[Stored data]

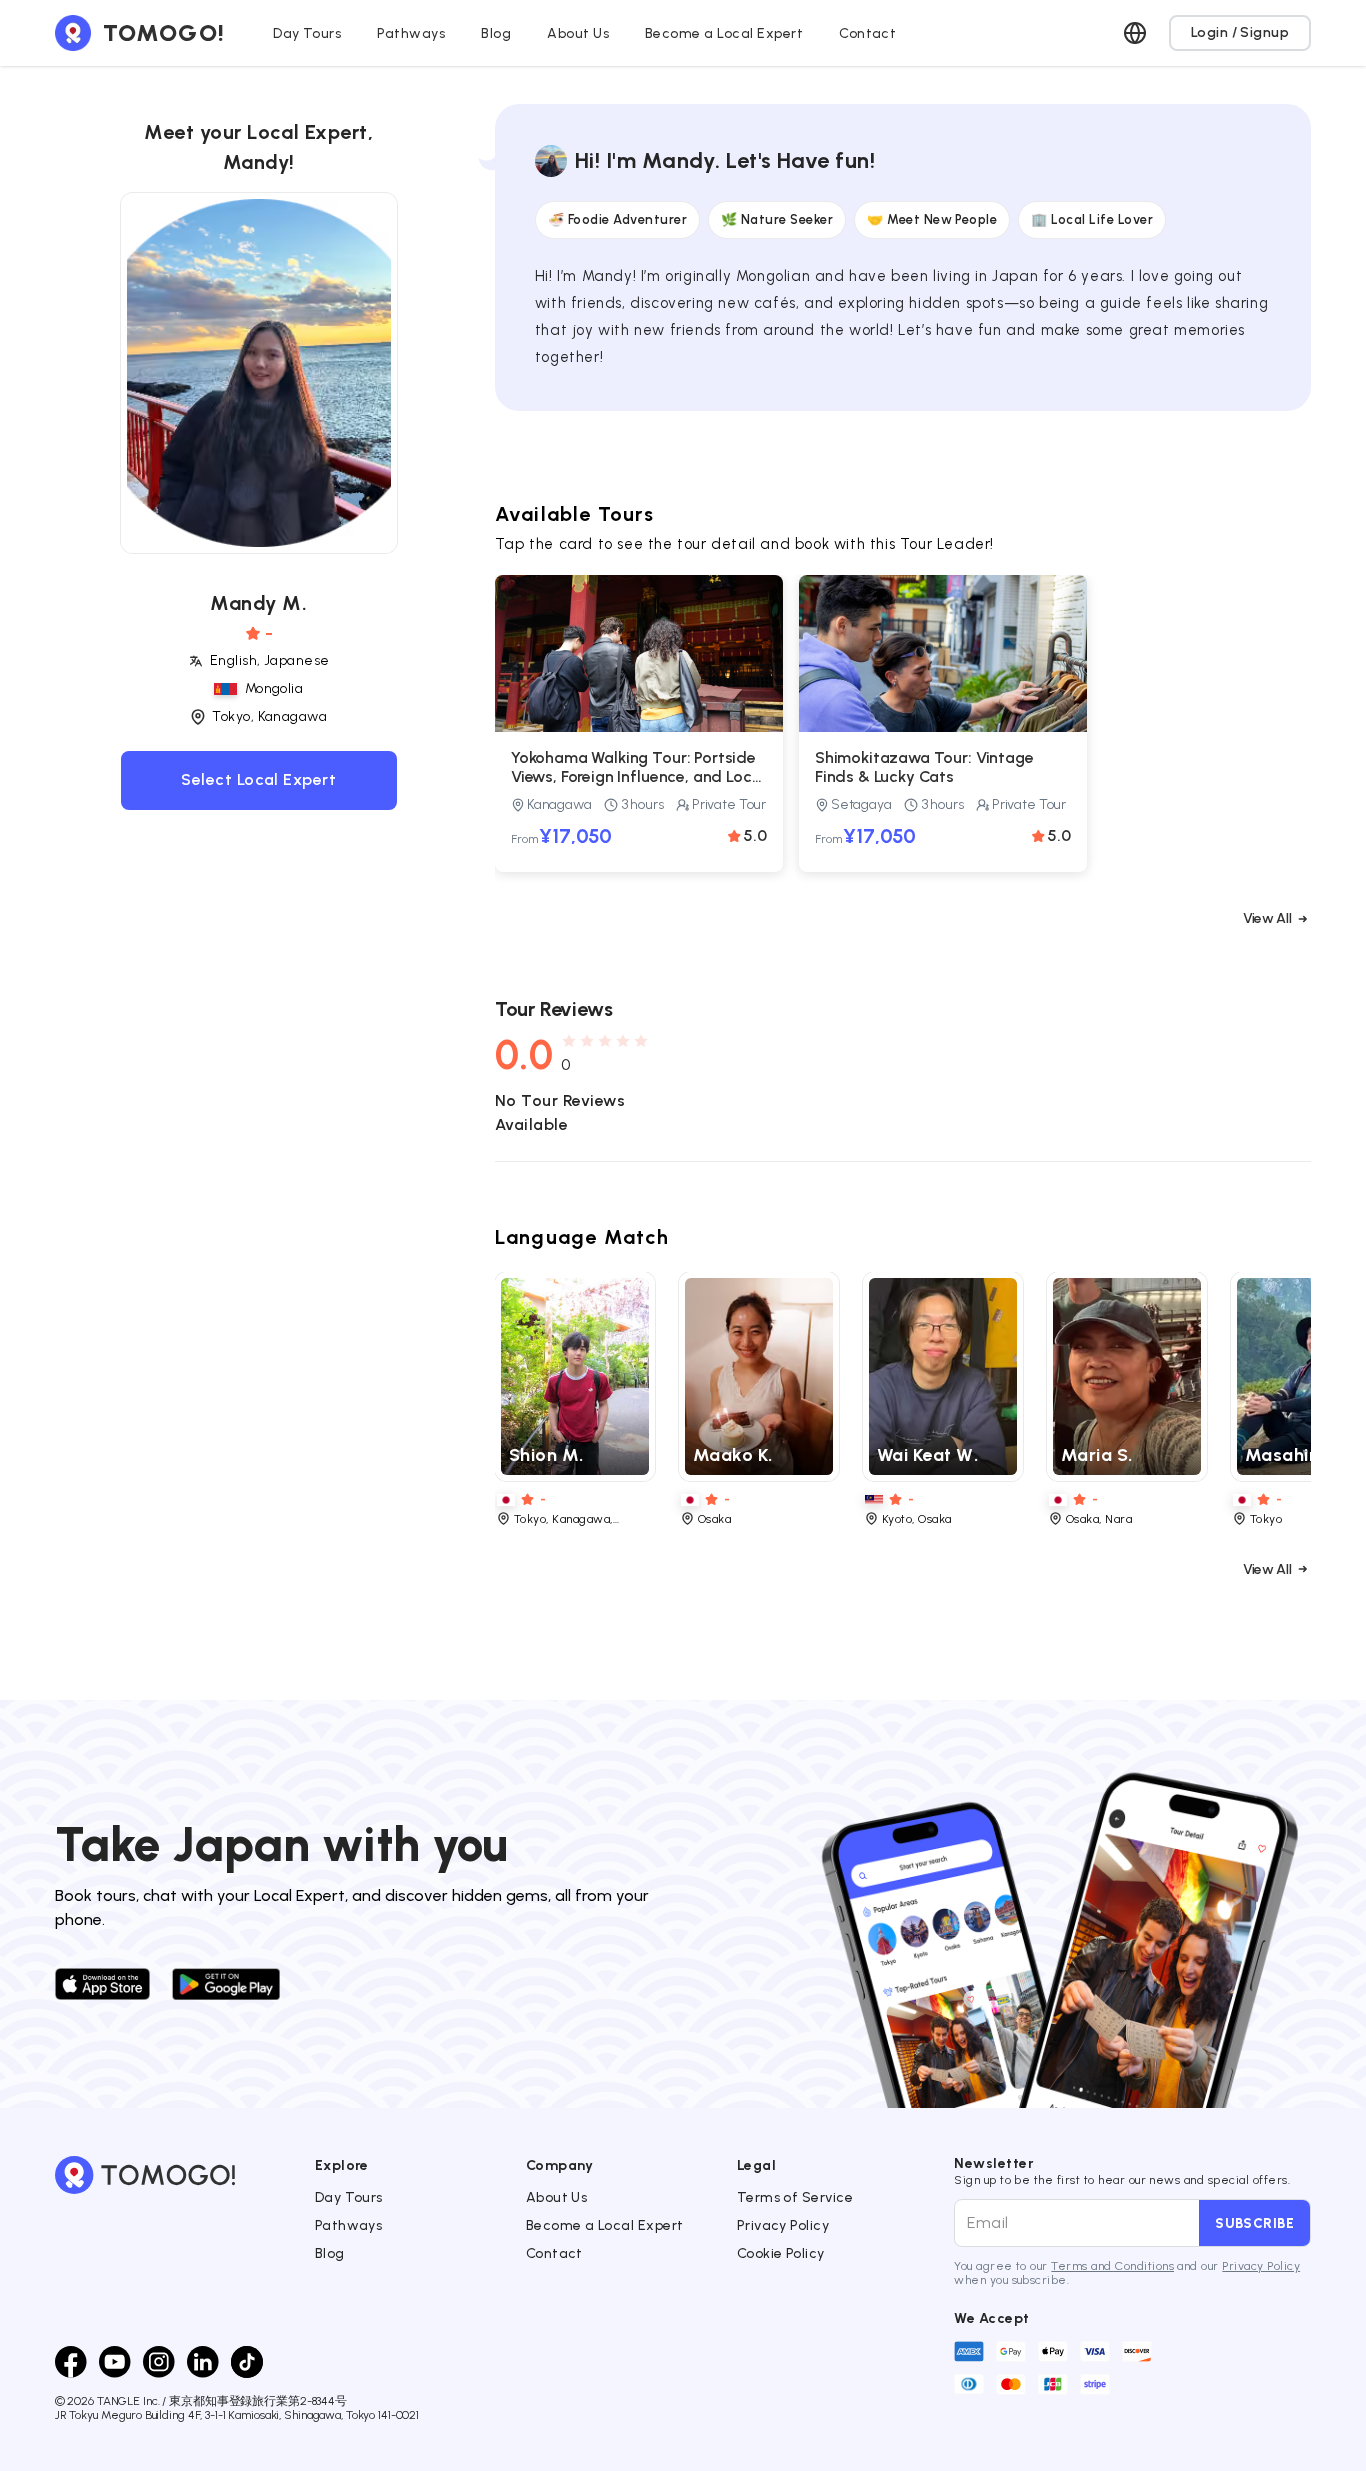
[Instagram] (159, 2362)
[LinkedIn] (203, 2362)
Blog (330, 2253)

[/Stored data]
[Stored data]

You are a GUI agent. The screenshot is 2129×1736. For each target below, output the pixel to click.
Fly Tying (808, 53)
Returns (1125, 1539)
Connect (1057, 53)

[/Stored data]

What to produce. Reproducing the whole listing above is not the task. Copy exactly only the lines from the one with "You are a GUI" to the one with "Connect (1057, 53)", both kept.

Answer below.
You are a GUI agent. The screenshot is 2129×1736. For each target below, output the pixel to click.
Fly Tying (808, 53)
Returns (1125, 1539)
Connect (1057, 53)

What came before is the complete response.